Druck, Kontrolle und Perfektion
Mit Details und Tiefgang widmet sich Anna Savas in diesem Band der Protagonistin Lia Winslow, die auf einem schmalen Grat zwischen Perfektion und Selbsthass wandert. Die Emotionslosigkeit ihrer Familie macht ihr zu schaffen, wobei sie seit Jahren versucht alles zusammenhalten. Doch Anerkennung bleibt aus. Aus Selbstschutz lässt sie nicht hinter ihre Fassade blicken – sowohl ihrer Familie gegenüber als auch ihren Freund*innen in der Ballettschule, sogar vor sich selbst und dem Ausdruck ihres Tanzes verschließt sie sich. Und dann fällt die Mauer an einem einzigen Abend vollkommen. Einem Abend, an dem sie ihren vollständigen Namen benutzt, weil es sich richtig anfühlt; an dem sie sich nicht zurückhält und ihre Gefühle nicht vor der Welt versteckt. Die Anziehung zu Phoenix ist von Anfang an ergreifbar. Bei ihm spielt Lia keine Rolle, bei ihm ist sie einfach sie selbst. Die Emotionen, die sie füreinander haben, und die (nach ersten Anfangshürden) durchweg aufrichtige Kommunikation lassen sogar über den Lehrer-Schülerin-Trope hinwegsehen.

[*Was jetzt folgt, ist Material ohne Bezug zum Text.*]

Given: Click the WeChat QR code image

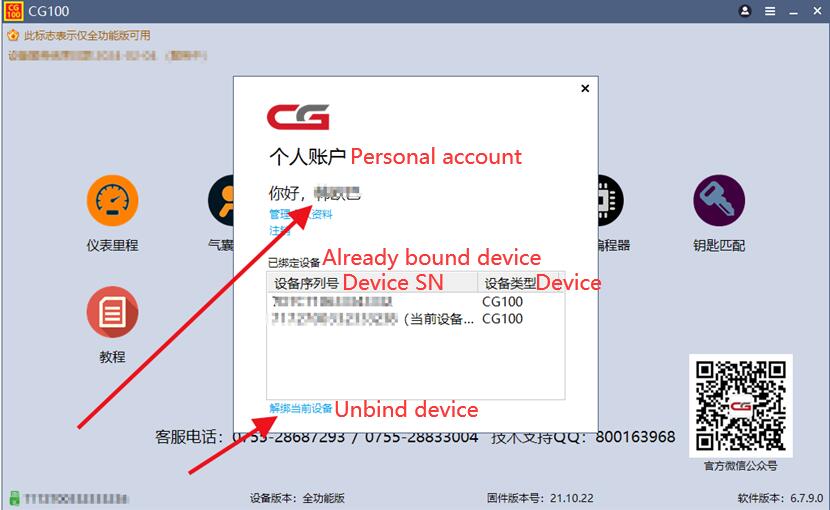Looking at the screenshot, I should point(741,406).
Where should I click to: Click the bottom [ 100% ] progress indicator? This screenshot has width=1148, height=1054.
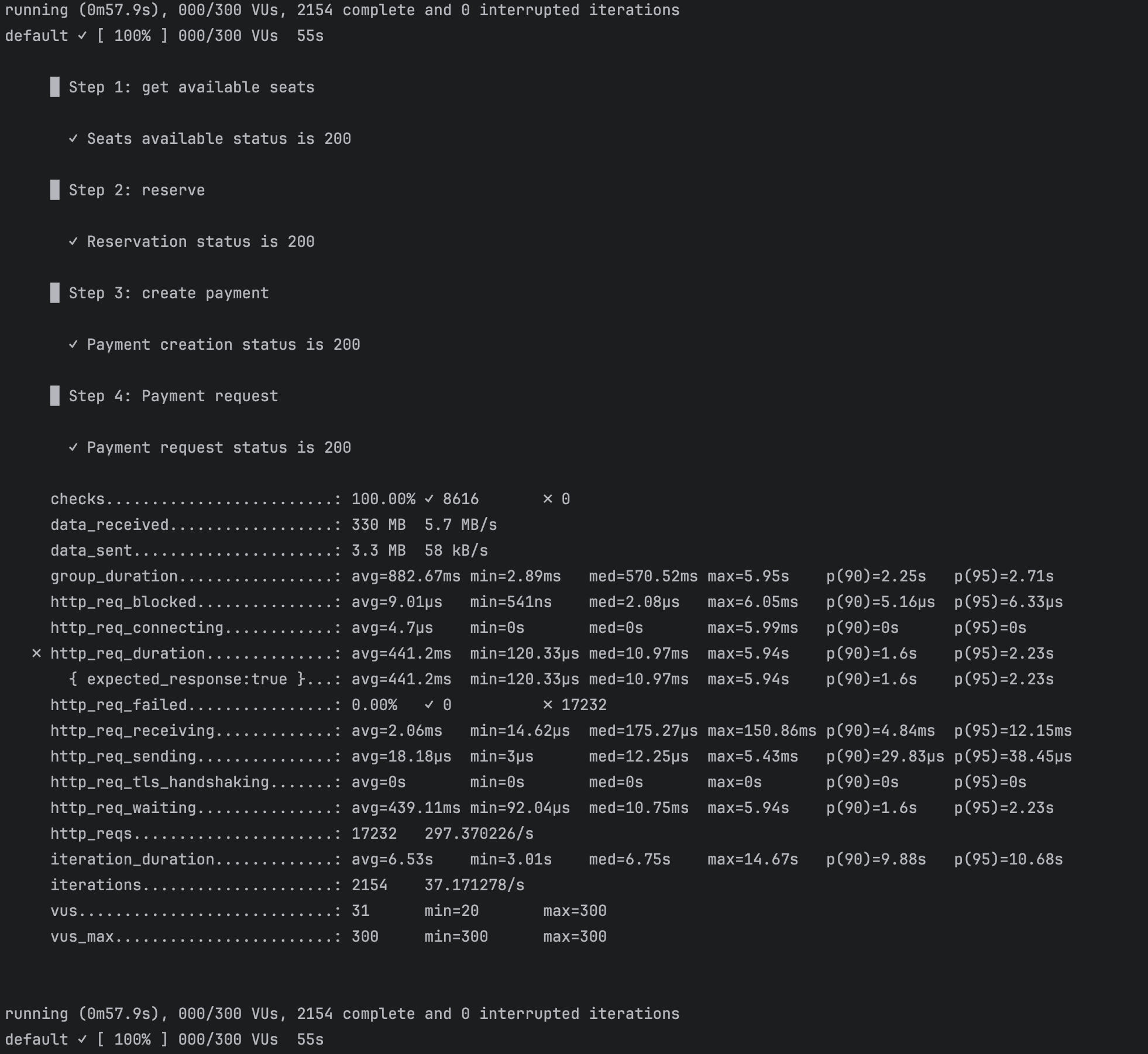click(132, 1039)
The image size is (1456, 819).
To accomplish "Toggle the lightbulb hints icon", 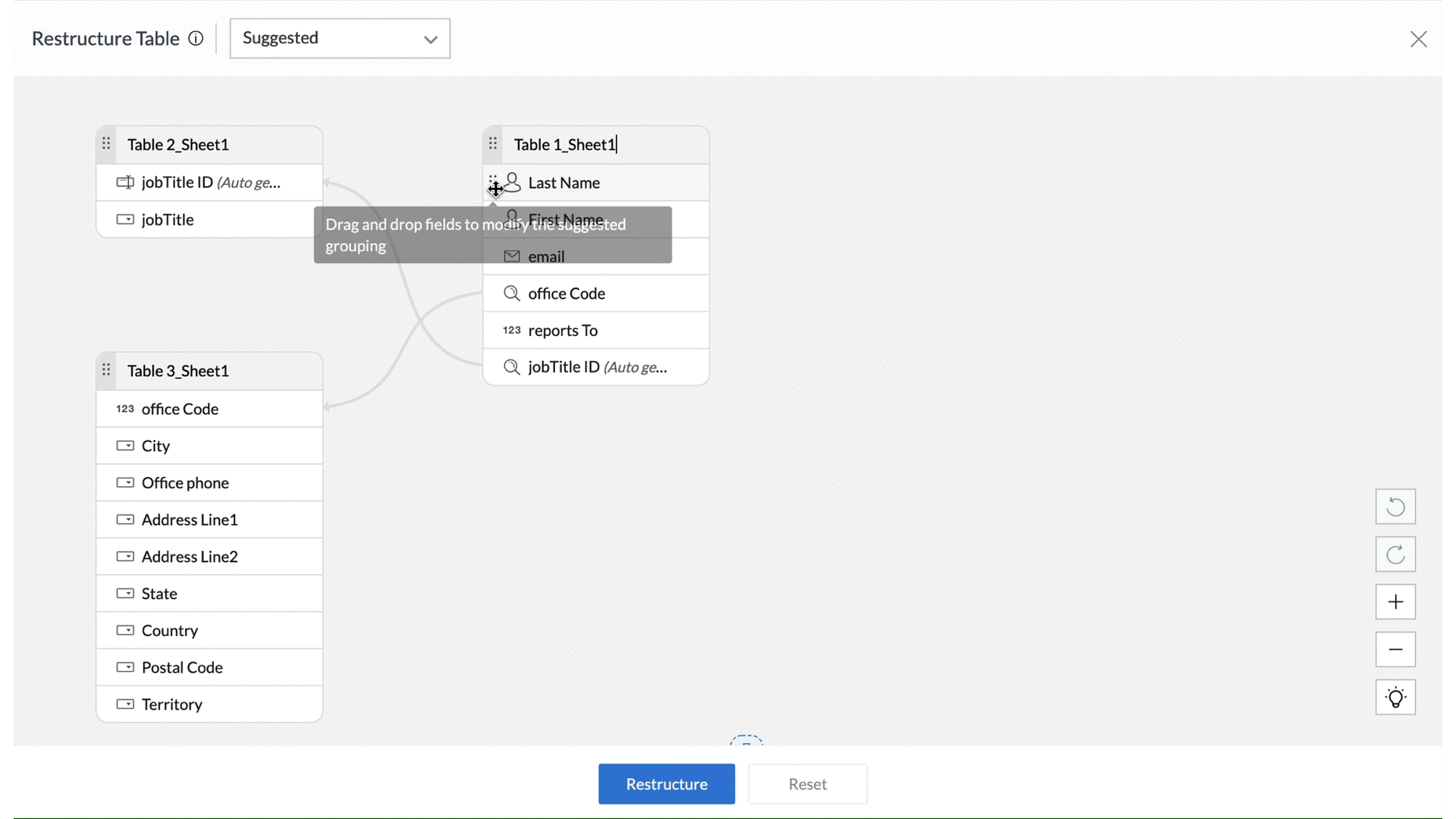I will tap(1395, 698).
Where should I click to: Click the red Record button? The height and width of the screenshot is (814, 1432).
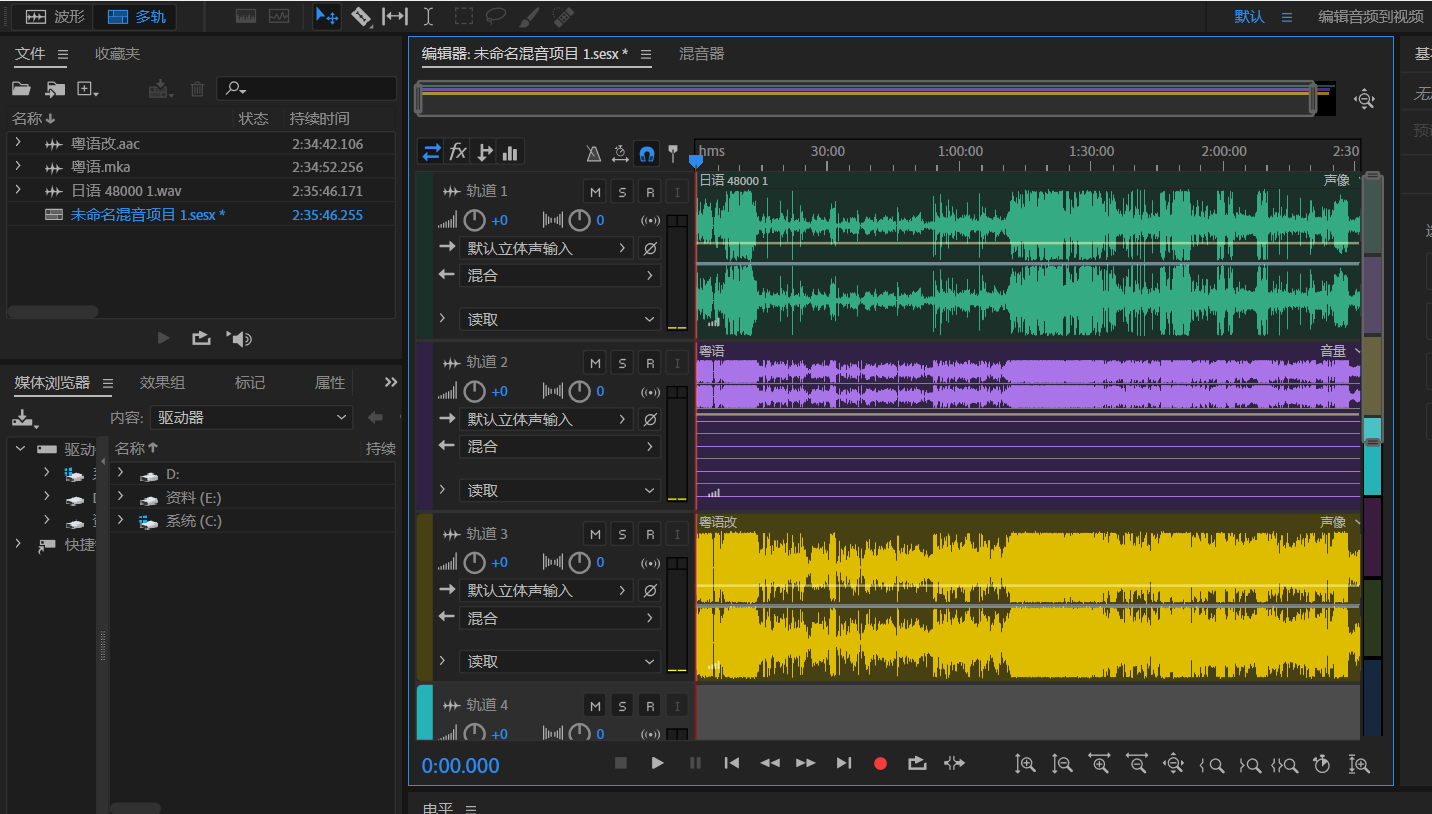(x=880, y=763)
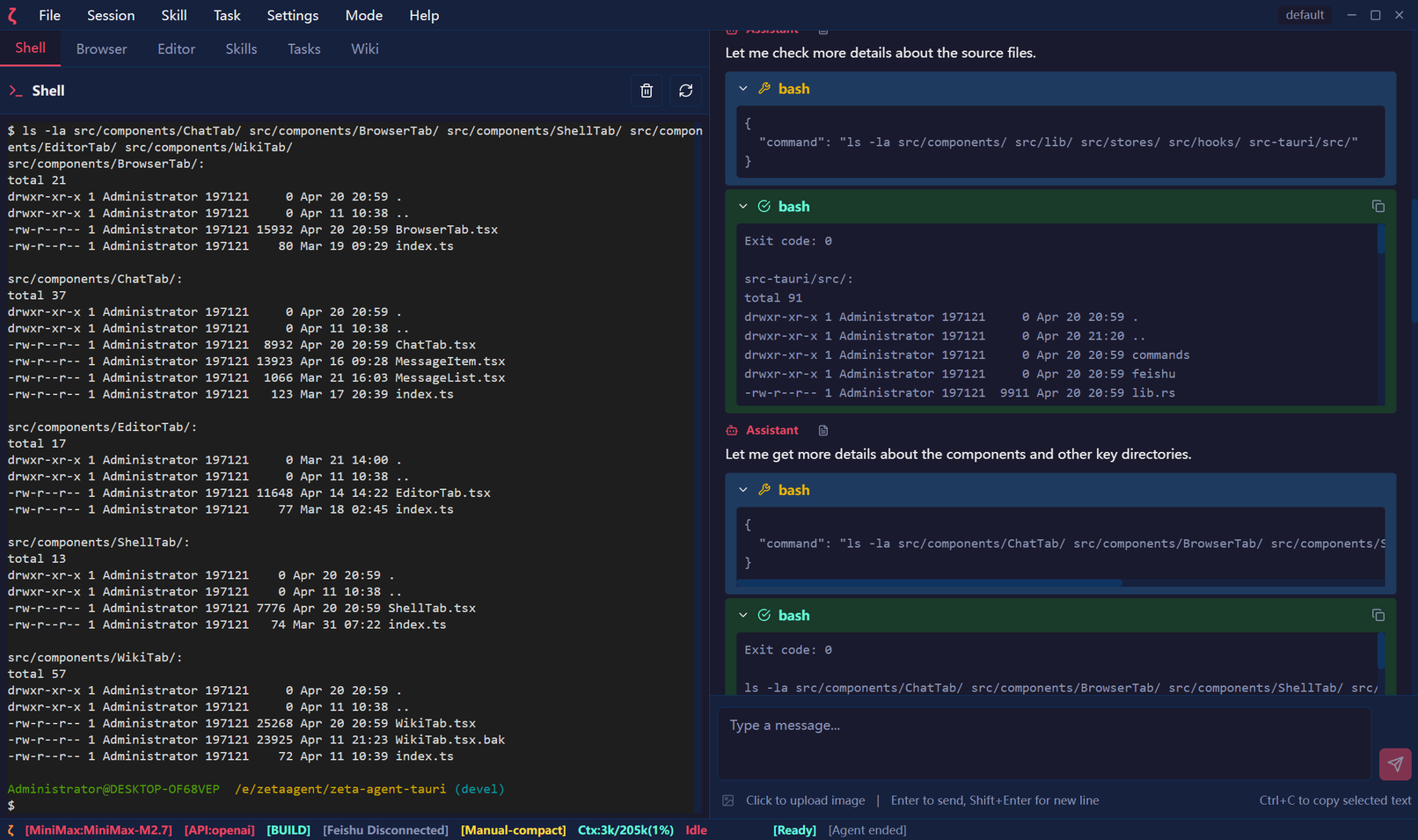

Wie soll das gut ausgehen? Well – it does. Beide haben viele Geheimnisse, die sie seit Jahren mit sich herumtragen. Bei Lia äußern sie sich durch Distanz und das Gefühl des Alleinseins, das sie nachvollziehbar reflektiert, ohne jedoch selbst eine Antwort finden zu können. Phoenix konnte seinen Fluchtinstinkt fürs Erste überwinden und versucht sich seiner Verantwortung aus der Vergangenheit zu stellen und sie sich anzueignen.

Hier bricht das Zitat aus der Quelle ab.